## CONSIGNE
Traduisez en anglais cette phrase de l'extrait consacré au décret anti-immigration : « Les États-Unis sont aujourd’hui la plaque tournante de la recherche mondiale et une des sources principales de scientifiques et d’ingénieurs de talent. »

## EXTRAIT DU DOCUMENT
---+---

Beaucoup de choses ont été écrites au sujet du décret anti-immigration signé par le président des États-Unis Donald Trump et interdisant l’entrée aux États-Unis des ressortissants de sept pays à majorité musulmane, soit plus de 200 millions d’individus.

Ce premier décret a été invalidé par la Cour suprême des États-Unis, mais Donald Trump s’applique à le réinstaurer sous une autre forme. Pendant ce temps, des universitaires sont retenus et interrogés dans les aéroports américains, tandis que d’autres se demandent s’ils doivent annuler leur voyage prévu vers les États-Unis.

Au-delà des effets que ce décret a sur les vies de nombreux individus du Moyen-Orient et d’Afrique du Nord, il entraîne également de sérieuses répercussions pour la science.

L’interdiction de voyages mise en place par Donald Trump fait partie intégrante d’une idéologie plus large, en guerre avec la pensée critique et rationnelle. C’est dans cette perspective que la communauté scientifique se sent la plus concernée.

Une attaque contre les scientifiques

Les États-Unis sont aujourd’hui la plaque tournante de la recherche mondiale et une des sources principales de scientifiques et d’ingénieurs de talent. Il est difficile d’estimer le pourcentage de scientifiques actifs dans le monde formé aux États-Unis, mais il est établi qu’environ 30 à 50 % des scientifiques et ingénieurs formés aux États-Unis titulaires d’un doctorat sont d’origine étrangère.

---+---

## LISTE DE DONNÉES
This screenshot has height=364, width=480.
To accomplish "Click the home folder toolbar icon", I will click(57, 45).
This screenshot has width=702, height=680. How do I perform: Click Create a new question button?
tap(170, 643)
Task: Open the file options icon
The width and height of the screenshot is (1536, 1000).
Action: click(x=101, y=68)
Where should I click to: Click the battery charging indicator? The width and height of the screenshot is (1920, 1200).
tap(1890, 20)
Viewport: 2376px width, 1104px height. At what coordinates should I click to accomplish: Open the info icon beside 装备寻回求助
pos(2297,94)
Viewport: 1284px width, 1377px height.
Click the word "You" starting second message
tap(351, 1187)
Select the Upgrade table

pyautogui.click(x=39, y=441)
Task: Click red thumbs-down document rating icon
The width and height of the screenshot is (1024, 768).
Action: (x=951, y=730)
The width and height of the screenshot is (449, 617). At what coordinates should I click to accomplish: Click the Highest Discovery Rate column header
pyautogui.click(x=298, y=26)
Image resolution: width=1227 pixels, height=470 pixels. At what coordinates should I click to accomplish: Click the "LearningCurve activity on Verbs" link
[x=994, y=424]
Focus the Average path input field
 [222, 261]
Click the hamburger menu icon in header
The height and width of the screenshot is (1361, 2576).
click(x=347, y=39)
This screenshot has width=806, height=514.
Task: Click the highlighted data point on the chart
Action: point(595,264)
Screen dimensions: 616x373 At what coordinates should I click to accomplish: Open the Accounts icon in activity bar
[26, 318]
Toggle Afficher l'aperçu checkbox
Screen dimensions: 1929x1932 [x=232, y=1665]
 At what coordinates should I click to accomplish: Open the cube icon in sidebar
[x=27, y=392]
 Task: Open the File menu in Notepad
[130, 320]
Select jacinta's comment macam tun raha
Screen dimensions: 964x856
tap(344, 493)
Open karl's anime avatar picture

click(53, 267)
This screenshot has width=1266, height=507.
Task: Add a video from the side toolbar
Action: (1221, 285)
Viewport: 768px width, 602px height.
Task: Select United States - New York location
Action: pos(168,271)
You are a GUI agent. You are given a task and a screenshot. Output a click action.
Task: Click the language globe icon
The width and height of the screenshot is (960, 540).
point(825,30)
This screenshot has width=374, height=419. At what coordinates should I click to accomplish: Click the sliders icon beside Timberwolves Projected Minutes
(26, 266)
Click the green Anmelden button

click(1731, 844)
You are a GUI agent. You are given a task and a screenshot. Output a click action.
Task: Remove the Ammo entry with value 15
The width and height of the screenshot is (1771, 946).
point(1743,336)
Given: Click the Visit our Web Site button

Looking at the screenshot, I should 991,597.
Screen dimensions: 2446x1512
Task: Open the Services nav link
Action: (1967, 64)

---+---

## RÉPONSE RÉDIGÉE
Today, the United States is the hub of global research and one of the main sources of talented scientists and engineers.